Ein Beispiel: Autokäufe und Prestige
Die Beeinträchtigung der Effizienz von Wettbewerbsmärkten lässt sich am besten an einem Beispiel illustrieren, bei dem zwei Nachbarn mittels ihrer Autokäufe um Prestige und Status wetteifern. Der Einfachheit wegen unterstellen wir, dass es zwei Autokategorien gibt: das Normalauto und das teurere Prestigeauto. Der Nettonutzen des Normalautos sei für beide Nachbarn 5. Das Prestigeauto sei kein reines Prestigeobjekt; es habe auch einen realen Zusatznutzen von 2 Einheiten aufgrund höheren Fahrkomforts. Allerdings ist das Prestigeauto auch teurer und kostet zusätzlich 5 Nutzeneinheiten.
Jeder Nachbar reduziert somit seinen Nettonutzen um 3 Einheiten, wenn beide das Prestigeauto kaufen. Deshalb, so würde man meinen, wird doch keiner so dumm sein, und das Prestigeauto kaufen. Dem ist jedoch nicht so, da es neben den normalen Nutzen und Kosten aus dem Kauf des Prestigeautos ja auch noch Statusnutzen und -kosten gibt. Nehmen wir also an, dass jeder einen Nutzen aus dem Statusvorteil von 5 Einheiten hat und einen Schaden aus dem Statusnachteil von 4. Das heisst, beispielsweise, dass wenn Nachbar A das Prestigeauto, Nachbar B aber nur das Normalauto hat, Nachbar A einen Statusgewinn von 5 aus dem höheren Prestige hat, während Nachbar B einen Nutzenverlust von 4 aus dem Statusnachteil hat.

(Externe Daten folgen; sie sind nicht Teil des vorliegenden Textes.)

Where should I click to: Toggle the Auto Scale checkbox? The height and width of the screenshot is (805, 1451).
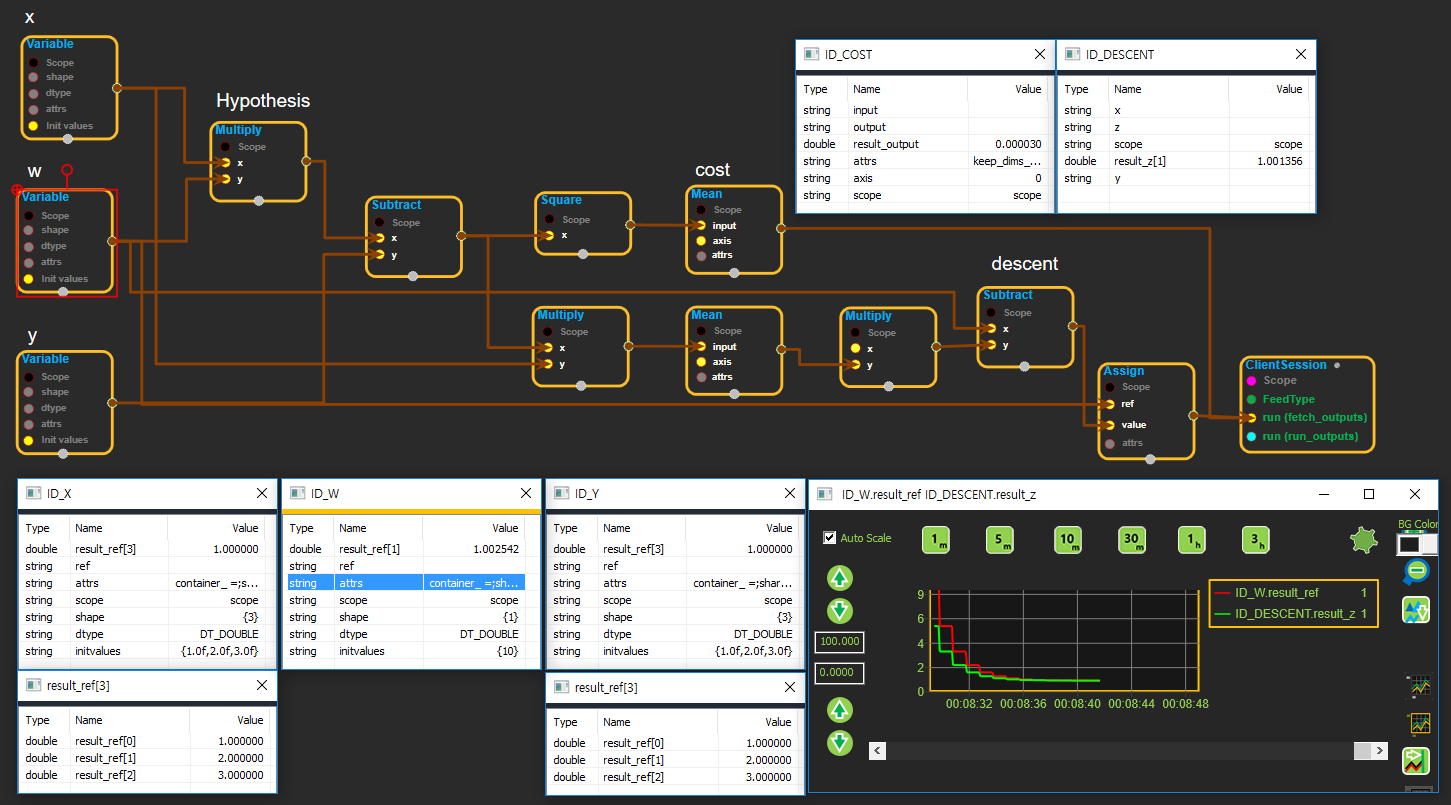[829, 538]
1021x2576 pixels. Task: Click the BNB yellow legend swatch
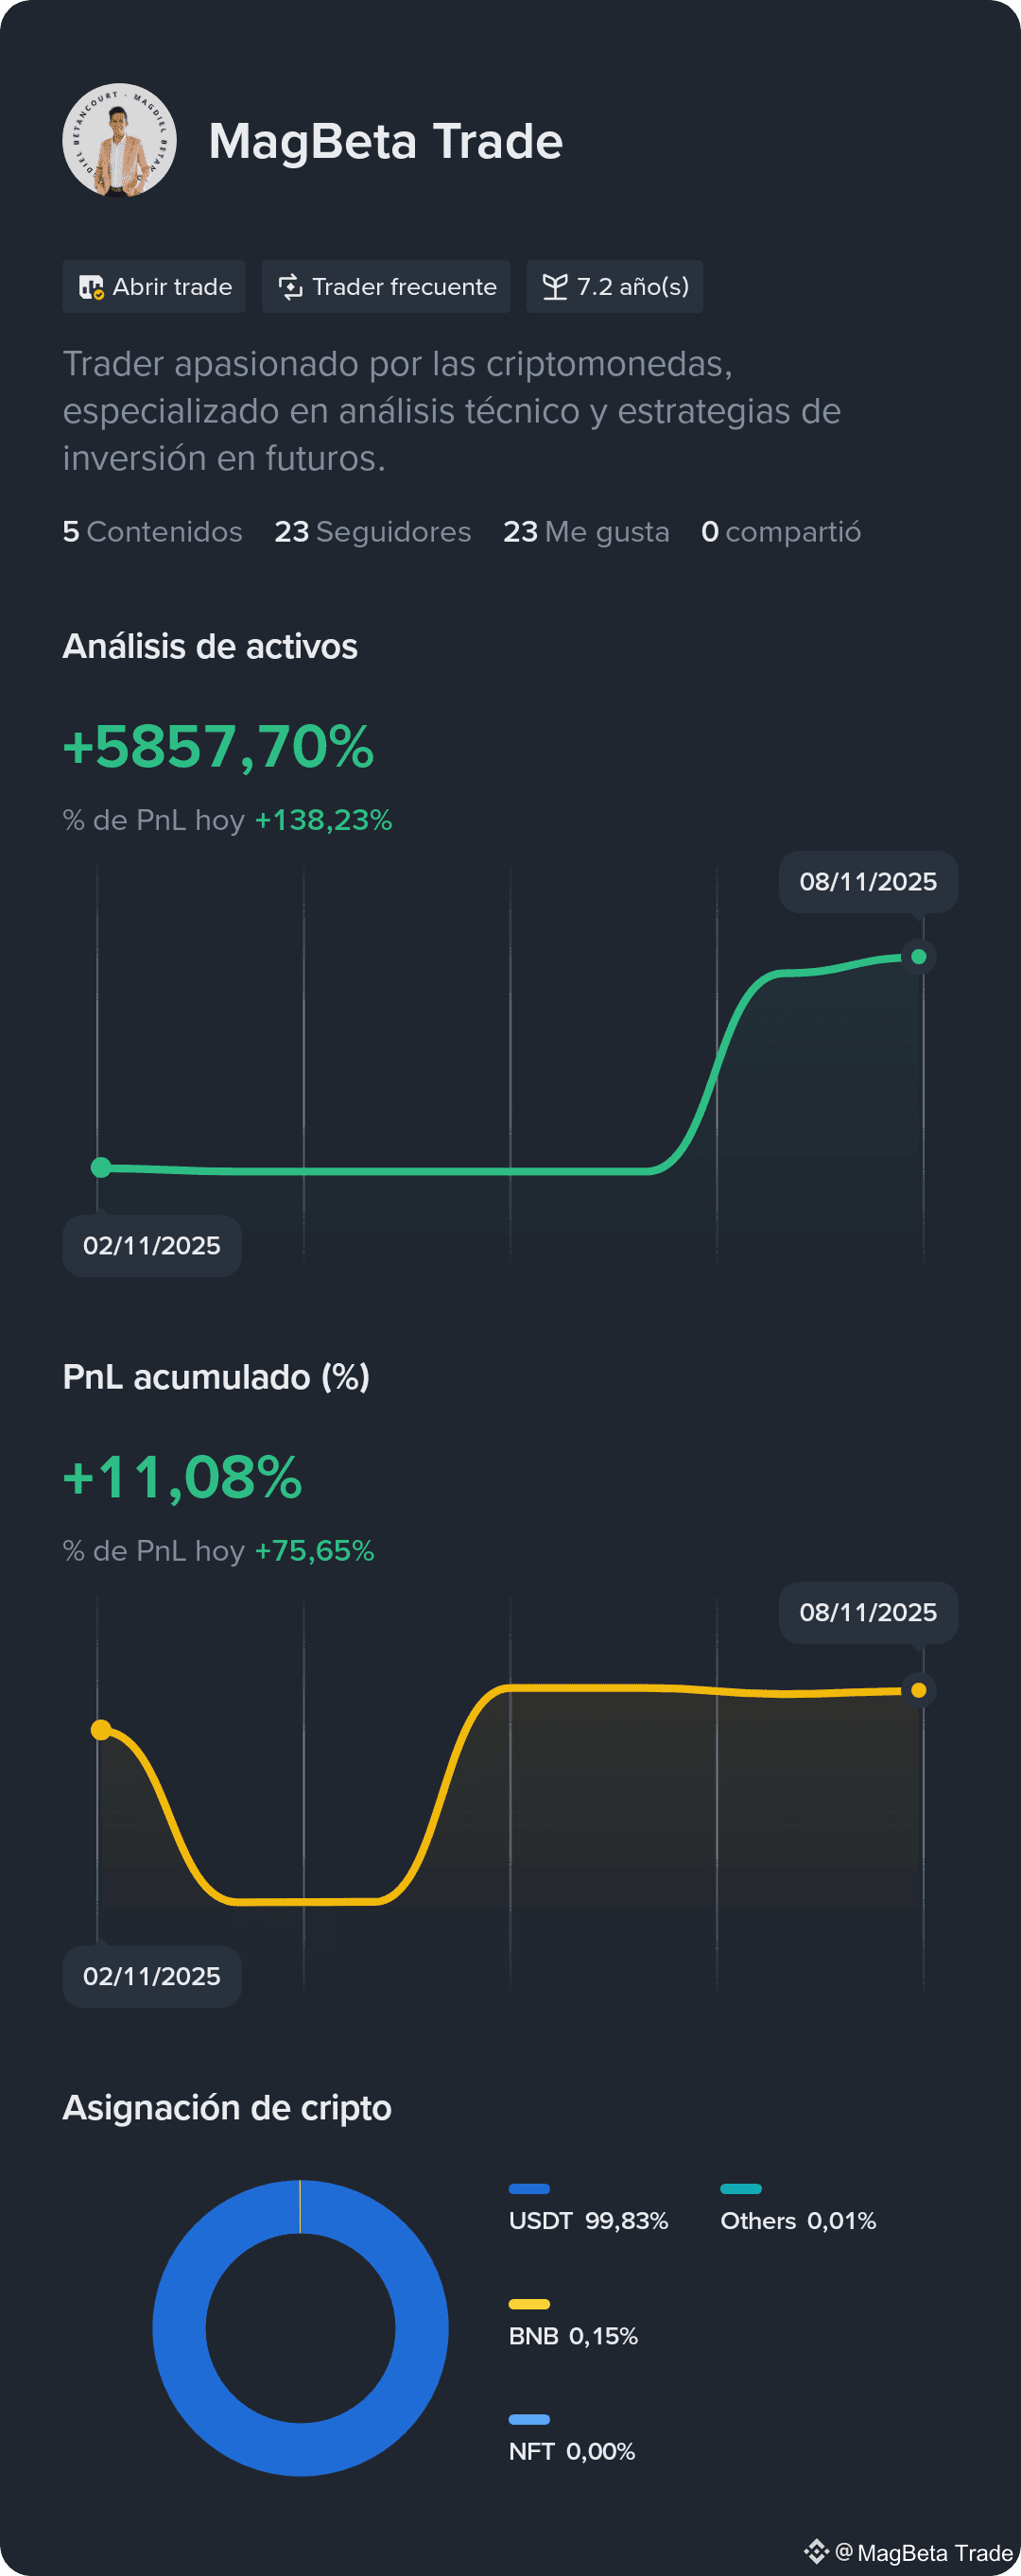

Es ist nun leicht zu sehen, dass Nachbar A einen Anreiz hat, statt des Normalautos das Prestigeauto zu kaufen, denn dieses hat zwar Zusatzkosten von 5, bringt aber einen Nutzen aus dem höheren Fahrkomfort von 2 und einen Nutzen aus dem Statusgewinn von 5. Der Nettonutzen von Nachbar A steigt somit insgesamt um 2 Einheiten wenn er allein das Prestigeauto kauft. Nachbar B sieht sich jedoch genau denselben Anreizen ausgesetzt. Unabhängig davon, welches Auto A kauft, erzielt Nachbar B auch einen Nettonutzenzuwachs wenn er statt dem Normalauto das Prestigeauto kauft.
Falls A, beispielsweise, das Prestigeauto bereits gekauft hat, beträgt für B dieser Zuwachs 1 Einheit (+2 aus dem höheren Fahrkomfort, +4 weil das Prestigeauto einen Statusnachteil verhindert, und -5 wegen der höheren Kosten des Prestigeautos). Da also beide Akteure einen individuellen Anreiz haben, das Prestigeauto zu kaufen, weil sie dadurch einen Statusvorteil erzielen bzw. einen Statusnachteil abwenden können, kommt für beide ein inferiores Ergebnis zustande. Das Prestigeauto des jeweils anderen neutralisiert den Statusgewinn.